MATERIAL PROVIDED:
=== Begin Enclosure ===

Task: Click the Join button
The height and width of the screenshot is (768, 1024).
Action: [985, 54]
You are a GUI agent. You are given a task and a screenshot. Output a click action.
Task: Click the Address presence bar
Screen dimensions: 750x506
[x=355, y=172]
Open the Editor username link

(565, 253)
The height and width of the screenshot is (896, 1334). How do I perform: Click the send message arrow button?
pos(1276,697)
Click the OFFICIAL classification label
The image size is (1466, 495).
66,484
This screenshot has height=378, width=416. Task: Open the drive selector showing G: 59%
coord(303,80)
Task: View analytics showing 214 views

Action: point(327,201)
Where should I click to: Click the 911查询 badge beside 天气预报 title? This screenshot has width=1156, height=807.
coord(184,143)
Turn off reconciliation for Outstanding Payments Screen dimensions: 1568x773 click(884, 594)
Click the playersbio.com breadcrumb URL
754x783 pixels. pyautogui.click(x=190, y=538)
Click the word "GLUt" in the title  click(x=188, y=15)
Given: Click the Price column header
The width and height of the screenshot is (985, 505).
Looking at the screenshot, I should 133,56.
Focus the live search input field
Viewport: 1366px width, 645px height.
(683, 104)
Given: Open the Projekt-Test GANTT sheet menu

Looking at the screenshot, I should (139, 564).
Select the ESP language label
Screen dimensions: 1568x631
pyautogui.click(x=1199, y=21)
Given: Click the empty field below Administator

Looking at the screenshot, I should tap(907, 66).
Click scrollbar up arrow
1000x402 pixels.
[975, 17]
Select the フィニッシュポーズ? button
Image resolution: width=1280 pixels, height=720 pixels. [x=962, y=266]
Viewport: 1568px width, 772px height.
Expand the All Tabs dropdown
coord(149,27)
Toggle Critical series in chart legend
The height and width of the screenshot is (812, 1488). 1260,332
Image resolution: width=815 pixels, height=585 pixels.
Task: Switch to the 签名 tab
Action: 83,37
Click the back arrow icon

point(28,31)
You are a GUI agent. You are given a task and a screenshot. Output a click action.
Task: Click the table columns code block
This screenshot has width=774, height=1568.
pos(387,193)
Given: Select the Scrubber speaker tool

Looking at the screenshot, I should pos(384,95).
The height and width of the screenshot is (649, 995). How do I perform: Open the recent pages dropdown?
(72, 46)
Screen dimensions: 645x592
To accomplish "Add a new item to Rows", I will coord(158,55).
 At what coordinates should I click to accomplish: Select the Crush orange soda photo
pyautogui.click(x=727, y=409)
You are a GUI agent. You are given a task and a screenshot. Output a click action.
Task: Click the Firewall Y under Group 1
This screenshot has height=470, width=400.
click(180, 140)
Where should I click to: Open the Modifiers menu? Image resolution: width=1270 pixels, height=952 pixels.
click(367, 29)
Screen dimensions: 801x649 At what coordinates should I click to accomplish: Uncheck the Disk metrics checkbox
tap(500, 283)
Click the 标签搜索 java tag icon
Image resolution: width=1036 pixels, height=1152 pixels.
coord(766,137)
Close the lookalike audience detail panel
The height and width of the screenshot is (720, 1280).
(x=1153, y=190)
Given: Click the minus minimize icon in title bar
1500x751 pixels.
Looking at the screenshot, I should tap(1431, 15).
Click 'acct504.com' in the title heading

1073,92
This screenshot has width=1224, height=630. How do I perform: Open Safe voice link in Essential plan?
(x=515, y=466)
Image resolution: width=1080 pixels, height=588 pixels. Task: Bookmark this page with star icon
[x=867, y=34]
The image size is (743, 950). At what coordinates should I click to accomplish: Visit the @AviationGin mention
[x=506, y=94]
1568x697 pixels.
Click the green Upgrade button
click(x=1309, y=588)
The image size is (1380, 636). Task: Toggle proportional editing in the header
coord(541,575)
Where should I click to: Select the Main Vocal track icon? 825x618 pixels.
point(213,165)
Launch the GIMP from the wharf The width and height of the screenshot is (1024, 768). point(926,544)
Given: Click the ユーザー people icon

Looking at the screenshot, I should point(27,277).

=== End Enclosure ===

EXERCISE DIRECTIONS: Give an exact copy of all the material above.

WRITTEN RESPONSE:
Task: Click the Join button
The height and width of the screenshot is (768, 1024).
Action: [985, 54]
You are a GUI agent. You are given a task and a screenshot. Output a click action.
Task: Click the Address presence bar
Screen dimensions: 750x506
[x=355, y=172]
Open the Editor username link

(565, 253)
The height and width of the screenshot is (896, 1334). How do I perform: Click the send message arrow button?
pos(1276,697)
Click the OFFICIAL classification label
The image size is (1466, 495).
66,484
This screenshot has height=378, width=416. Task: Open the drive selector showing G: 59%
coord(303,80)
Task: View analytics showing 214 views

Action: point(327,201)
Where should I click to: Click the 911查询 badge beside 天气预报 title? This screenshot has width=1156, height=807.
coord(184,143)
Turn off reconciliation for Outstanding Payments Screen dimensions: 1568x773 click(884, 594)
Click the playersbio.com breadcrumb URL
754x783 pixels. pyautogui.click(x=190, y=538)
Click the word "GLUt" in the title  click(x=188, y=15)
Given: Click the Price column header
The width and height of the screenshot is (985, 505).
Looking at the screenshot, I should 133,56.
Focus the live search input field
Viewport: 1366px width, 645px height.
(683, 104)
Given: Open the Projekt-Test GANTT sheet menu

Looking at the screenshot, I should (139, 564).
Select the ESP language label
Screen dimensions: 1568x631
pyautogui.click(x=1199, y=21)
Given: Click the empty field below Administator

Looking at the screenshot, I should tap(907, 66).
Click scrollbar up arrow
1000x402 pixels.
[975, 17]
Select the フィニッシュポーズ? button
Image resolution: width=1280 pixels, height=720 pixels. [x=962, y=266]
Viewport: 1568px width, 772px height.
Expand the All Tabs dropdown
coord(149,27)
Toggle Critical series in chart legend
The height and width of the screenshot is (812, 1488). 1260,332
Image resolution: width=815 pixels, height=585 pixels.
Task: Switch to the 签名 tab
Action: 83,37
Click the back arrow icon

point(28,31)
You are a GUI agent. You are given a task and a screenshot. Output a click action.
Task: Click the table columns code block
This screenshot has width=774, height=1568.
pos(387,193)
Given: Select the Scrubber speaker tool

Looking at the screenshot, I should pos(384,95).
The height and width of the screenshot is (649, 995). How do I perform: Open the recent pages dropdown?
(72, 46)
Screen dimensions: 645x592
To accomplish "Add a new item to Rows", I will coord(158,55).
 At what coordinates should I click to accomplish: Select the Crush orange soda photo
pyautogui.click(x=727, y=409)
You are a GUI agent. You are given a task and a screenshot. Output a click action.
Task: Click the Firewall Y under Group 1
This screenshot has height=470, width=400.
click(180, 140)
Where should I click to: Open the Modifiers menu? Image resolution: width=1270 pixels, height=952 pixels.
click(367, 29)
Screen dimensions: 801x649 At what coordinates should I click to accomplish: Uncheck the Disk metrics checkbox
tap(500, 283)
Click the 标签搜索 java tag icon
Image resolution: width=1036 pixels, height=1152 pixels.
coord(766,137)
Close the lookalike audience detail panel
The height and width of the screenshot is (720, 1280).
(x=1153, y=190)
Given: Click the minus minimize icon in title bar
1500x751 pixels.
Looking at the screenshot, I should tap(1431, 15).
Click 'acct504.com' in the title heading

1073,92
This screenshot has width=1224, height=630. How do I perform: Open Safe voice link in Essential plan?
(x=515, y=466)
Image resolution: width=1080 pixels, height=588 pixels. Task: Bookmark this page with star icon
[x=867, y=34]
The image size is (743, 950). At what coordinates should I click to accomplish: Visit the @AviationGin mention
[x=506, y=94]
1568x697 pixels.
Click the green Upgrade button
click(x=1309, y=588)
The image size is (1380, 636). Task: Toggle proportional editing in the header
coord(541,575)
Where should I click to: Select the Main Vocal track icon? 825x618 pixels.
point(213,165)
Launch the GIMP from the wharf The width and height of the screenshot is (1024, 768). point(926,544)
Given: Click the ユーザー people icon

Looking at the screenshot, I should point(27,277).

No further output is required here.